Decontaminated containers can and should be recycled. For
more information on the collection and recycling of decontaminated metal or
plastic pesticide containers contact the Oregon Agricultural Chemicals and
Fertilizers Association (OACFA) at 503-370-7024.
If you reuse your rinsates, avoid generating excess spray
mixtures, and purchase only the amount of pesticide you need, then you have no
waste to dispose of.
However, if you have unusable pesticide-containing
materials, and they cannot be reused, then disposal is your only option.
Consult DEQ for the factsheet, “How to dispose of unusable or unwanted
pesticide spray solutions, pesticide-contaminated rinsewaters and
pesticide-containing absorbent.” The fact sheet is available on DEQ’s website.
In addition to pesticide regulations administered by ODA,
the Oregon Department of Forestry (ODF) also regulates application of
chemicals, including pesticides, to private and state-owned timber lands
through the Forest Practices Act (FPA). Pre-notification to ODF of pesticide
applications is required, and in some instances, a site management plan will
need to be approved prior to application. Questions relating to use of
chemicals or pesticides in the forest environment should be directed to ODF at
The Oregon Department of Transportation (ODOT), Motor
Carrier Transportation Division, regulates the transportation of hazardous
materials in the state by adopting federal hazardous materials regulations,
Title 49, Code of Federal Regulations for both carriers and shippers.

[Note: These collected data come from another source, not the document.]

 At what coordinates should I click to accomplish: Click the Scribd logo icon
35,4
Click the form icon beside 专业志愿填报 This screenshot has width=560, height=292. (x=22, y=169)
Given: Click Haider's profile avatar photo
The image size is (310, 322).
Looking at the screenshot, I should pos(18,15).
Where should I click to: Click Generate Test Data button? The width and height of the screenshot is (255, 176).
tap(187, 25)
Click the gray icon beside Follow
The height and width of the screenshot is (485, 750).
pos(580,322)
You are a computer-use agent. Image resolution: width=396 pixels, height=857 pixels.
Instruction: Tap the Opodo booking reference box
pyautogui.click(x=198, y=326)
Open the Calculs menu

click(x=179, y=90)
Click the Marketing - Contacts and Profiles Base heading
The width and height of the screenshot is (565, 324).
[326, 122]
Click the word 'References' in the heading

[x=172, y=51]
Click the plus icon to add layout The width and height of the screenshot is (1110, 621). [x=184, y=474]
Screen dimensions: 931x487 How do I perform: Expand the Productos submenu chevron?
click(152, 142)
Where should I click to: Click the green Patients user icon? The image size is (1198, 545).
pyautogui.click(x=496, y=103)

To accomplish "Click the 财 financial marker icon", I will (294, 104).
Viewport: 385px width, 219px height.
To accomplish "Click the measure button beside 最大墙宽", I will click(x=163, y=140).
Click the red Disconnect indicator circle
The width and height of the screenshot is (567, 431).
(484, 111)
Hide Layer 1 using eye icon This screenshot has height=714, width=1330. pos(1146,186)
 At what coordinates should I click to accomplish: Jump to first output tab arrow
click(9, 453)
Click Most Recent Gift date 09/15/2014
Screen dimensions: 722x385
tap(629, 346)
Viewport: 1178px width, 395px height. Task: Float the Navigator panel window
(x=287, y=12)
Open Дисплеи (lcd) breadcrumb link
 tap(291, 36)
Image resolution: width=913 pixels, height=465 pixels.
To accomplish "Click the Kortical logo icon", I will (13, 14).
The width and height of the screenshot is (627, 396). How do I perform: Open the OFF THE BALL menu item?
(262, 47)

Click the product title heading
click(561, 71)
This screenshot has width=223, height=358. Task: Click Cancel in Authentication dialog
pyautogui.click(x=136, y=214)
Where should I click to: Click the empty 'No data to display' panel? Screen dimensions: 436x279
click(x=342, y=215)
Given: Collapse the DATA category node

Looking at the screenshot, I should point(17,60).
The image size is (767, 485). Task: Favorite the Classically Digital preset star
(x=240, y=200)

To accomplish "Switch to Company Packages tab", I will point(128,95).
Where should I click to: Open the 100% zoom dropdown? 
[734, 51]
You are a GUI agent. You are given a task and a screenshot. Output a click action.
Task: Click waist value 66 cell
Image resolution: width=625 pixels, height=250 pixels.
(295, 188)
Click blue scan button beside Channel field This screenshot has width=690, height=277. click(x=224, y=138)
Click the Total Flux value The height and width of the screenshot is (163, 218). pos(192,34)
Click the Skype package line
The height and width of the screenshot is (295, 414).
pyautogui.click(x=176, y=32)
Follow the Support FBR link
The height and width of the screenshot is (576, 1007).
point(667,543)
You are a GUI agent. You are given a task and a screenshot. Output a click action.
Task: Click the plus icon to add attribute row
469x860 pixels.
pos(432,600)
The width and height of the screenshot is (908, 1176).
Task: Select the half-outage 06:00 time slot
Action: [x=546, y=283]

Farmers
shipping or transporting hazardous materials (including fertilizers,
pesticides, and fuels) in amounts that require the shipment to be placarded
must develop and implement security plans. Questions concerning required
shipping documents, placarding of vehicles, specifications for containers, and
marking and labeling requirements for packages, should be directed to ODOT, 550
Capitol St NE, Salem, OR 97301-2530, 503-378-3667. For information about
transport security plans, call US Department of Transportation at 503-399-5775.
Pesticide spills can cause serious environmental and health
damage. The Oregon Emergency Response System (OERS), set up by the Oregon
Executive Department, acts as a clearinghouse to handle emergency calls. To
report spills or accidents involving pesticides, call 800-452-0311.
The Pesticide Analytical and Response Center (PARC) combines
agencies with common interests regarding adverse pesticide effects on humans,
animals, and the environment. PARC may also be involved in spills or accidents
relating to health problems or environmental damage.
Specific pesticide use restrictions
Chemical control areas
Portions of Umatilla and Morrow counties have restrictions
on the use of certain herbicides during specific times of the year. Permits for
the use of such products are required. For more information contact the Oregon
Department of Agriculture at 541-938-6466.
Pesticide products containing the active ingredient
clopyralid are prohibited from use on residential or commercial turf and
ornamental sites in Oregon. Uses of clopyralid products are limited to golf
courses, agricultural, cemetery, and forestry sites. Vegetative material which
has been treated with a clopyralid product must not be provided for compost.